[<prev] [next>] [<thread-prev] [thread-next>] [day] [month] [year] [list]
Message-ID: <CAL+tcoBgbA1Q_7UaC0vp-mGHqDHxQ+eMybep0kw=E-T0oJAHfw@mail.gmail.com>
Date: Tue, 29 Oct 2024 10:41:10 +0800
From: Jason Xing <kerneljasonxing@...il.com>
To: Willem de Bruijn <willemdebruijn.kernel@...il.com>
Cc: davem@...emloft.net, edumazet@...gle.com, kuba@...nel.org,
pabeni@...hat.com, dsahern@...nel.org, willemb@...gle.com, ast@...nel.org,
daniel@...earbox.net, andrii@...nel.org, martin.lau@...ux.dev,
eddyz87@...il.com, song@...nel.org, yonghong.song@...ux.dev,
john.fastabend@...il.com, kpsingh@...nel.org, sdf@...ichev.me,
haoluo@...gle.com, jolsa@...nel.org, shuah@...nel.org, ykolal@...com,
bpf@...r.kernel.org, netdev@...r.kernel.org,
Jason Xing <kernelxing@...cent.com>
Subject: Re: [PATCH net-next v3 10/14] net-timestamp: add basic support with
tskey offset
On Tue, Oct 29, 2024 at 9:24 AM Willem de Bruijn
<willemdebruijn.kernel@...il.com> wrote:
>
> Jason Xing wrote:
> > From: Jason Xing <kernelxing@...cent.com>
> >
> > Use the offset to record the delta value between current socket key
> > and bpf socket key.
> >
> > 1. If there is only bpf feature running, the socket key is bpf socket
> > key and the offset is zero;
> > 2. If there is only traditional feature running, and then bpf feature
> > is turned on, the socket key is still used by the former while the offset
> > is the delta between them;
> > 3. if there is only bpf feature running, and then application uses it,
> > the socket key would be re-init for application and the offset is the
> > delta.
>
> We need to also figure out the rare conflict when one user sets
> OPT_ID | OPT_ID_TCP while the other only uses OPT_ID.

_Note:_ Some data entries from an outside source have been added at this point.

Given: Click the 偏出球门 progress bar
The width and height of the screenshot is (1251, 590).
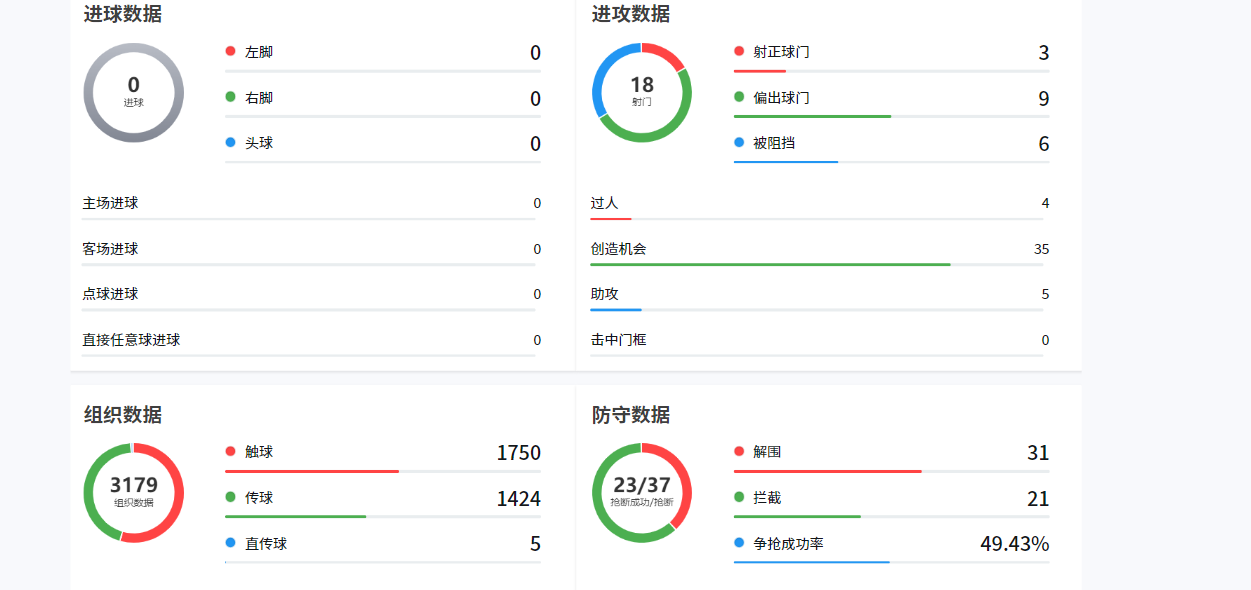Looking at the screenshot, I should coord(812,114).
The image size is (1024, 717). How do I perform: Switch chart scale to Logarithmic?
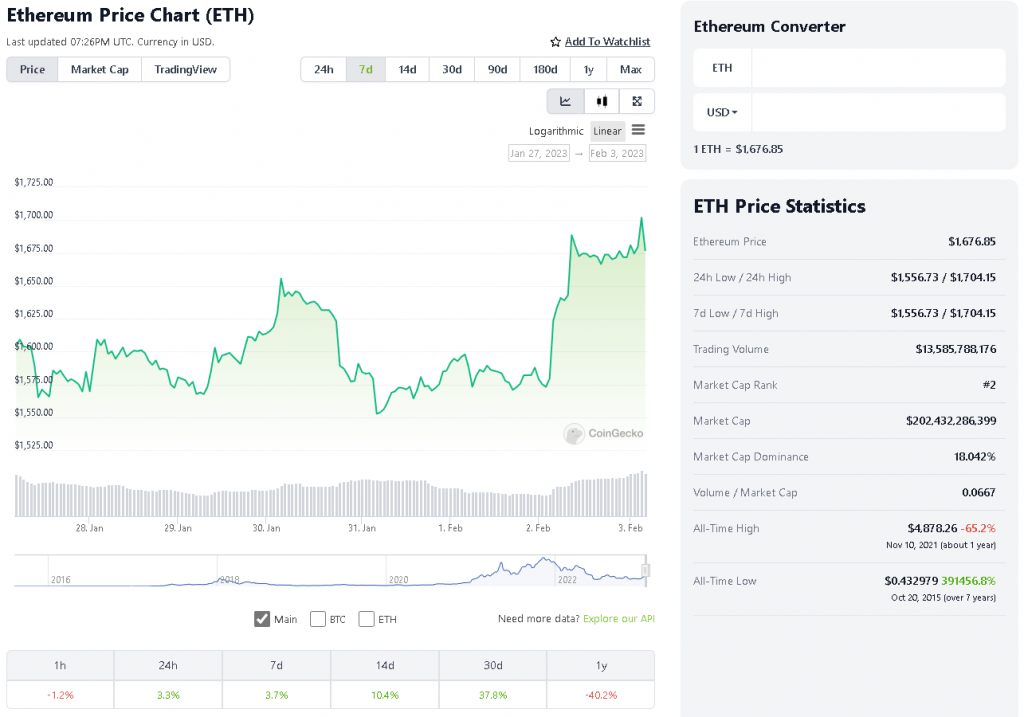click(556, 131)
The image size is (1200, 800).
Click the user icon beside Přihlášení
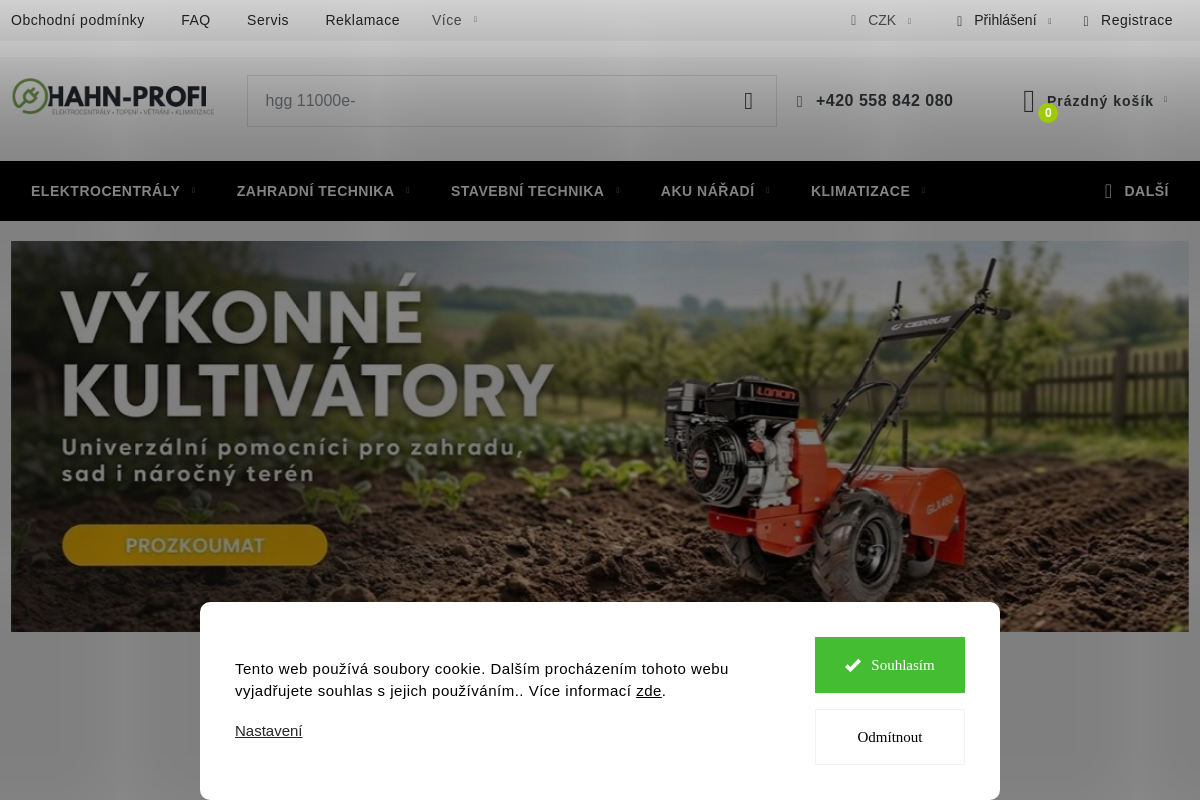point(959,21)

I think the current patch handles the case because:
1. sock_calculate_tskey_offset() gets the final key first whether the
OPT_ID_TCP is set or not.
2. we will use that tskey to calculate the delta.
>
> It is so obscure, that perhaps we can punt and say that the BPF
> program just has to follow the application preference and be aware of
> the subtle difference.
Right.
>
> > Signed-off-by: Jason Xing <kernelxing@...cent.com>
> > ---
> > include/net/sock.h | 1 +
> > net/core/skbuff.c | 15 ++++++++---
> > net/core/sock.c | 66 ++++++++++++++++++++++++++++++++++++++--------
> > 3 files changed, 68 insertions(+), 14 deletions(-)
> >
> > diff --git a/include/net/sock.h b/include/net/sock.h
> > index 91398b20a4a3..41c6c6f78e55 100644
> > --- a/include/net/sock.h
> > +++ b/include/net/sock.h
> > @@ -469,6 +469,7 @@ struct sock {
> > unsigned long sk_pacing_rate; /* bytes per second */
> > atomic_t sk_zckey;
> > atomic_t sk_tskey;
> > + u32 sk_tskey_bpf_offset;
> > __cacheline_group_end(sock_write_tx);
> >
> > __cacheline_group_begin(sock_read_tx);
> > diff --git a/net/core/skbuff.c b/net/core/skbuff.c
> > index 0b571306f7ea..d1739317b97d 100644
> > --- a/net/core/skbuff.c
> > +++ b/net/core/skbuff.c
> > @@ -5641,9 +5641,10 @@ void timestamp_call_bpf(struct sock *sk, int op, u32 nargs, u32 *args)
> > }
> >
> > static void skb_tstamp_tx_output_bpf(struct sock *sk, int tstype,
> > + struct sk_buff *skb,
> > struct skb_shared_hwtstamps *hwtstamps)
> > {
> > - u32 args[2] = {0, 0};
> > + u32 args[3] = {0, 0, 0};
> > u32 tsflags, cb_flag;
> >
> > tsflags = READ_ONCE(sk->sk_tsflags_bpf);
> > @@ -5672,7 +5673,15 @@ static void skb_tstamp_tx_output_bpf(struct sock *sk, int tstype,
> > args[1] = ts.tv_nsec;
> > }
> >
> > - timestamp_call_bpf(sk, cb_flag, 2, args);
> > + if (tsflags & SOF_TIMESTAMPING_OPT_ID) {
> > + args[2] = skb_shinfo(skb)->tskey;
> > + if (sk_is_tcp(sk))
> > + args[2] -= atomic_read(&sk->sk_tskey);
> > + if (sk->sk_tskey_bpf_offset)
> > + args[2] += sk->sk_tskey_bpf_offset;
> > + }
> > +
> > + timestamp_call_bpf(sk, cb_flag, 3, args);
>
>
> So the BPF interface is effectively OPT_TSONLY: the packet data is
> never shared.
>
> Then OPT_ID should be mandatory, because it without it the data is
> not actionable: which byte in the bytestream or packet in the case
> of datagram sockets does a callback refer to.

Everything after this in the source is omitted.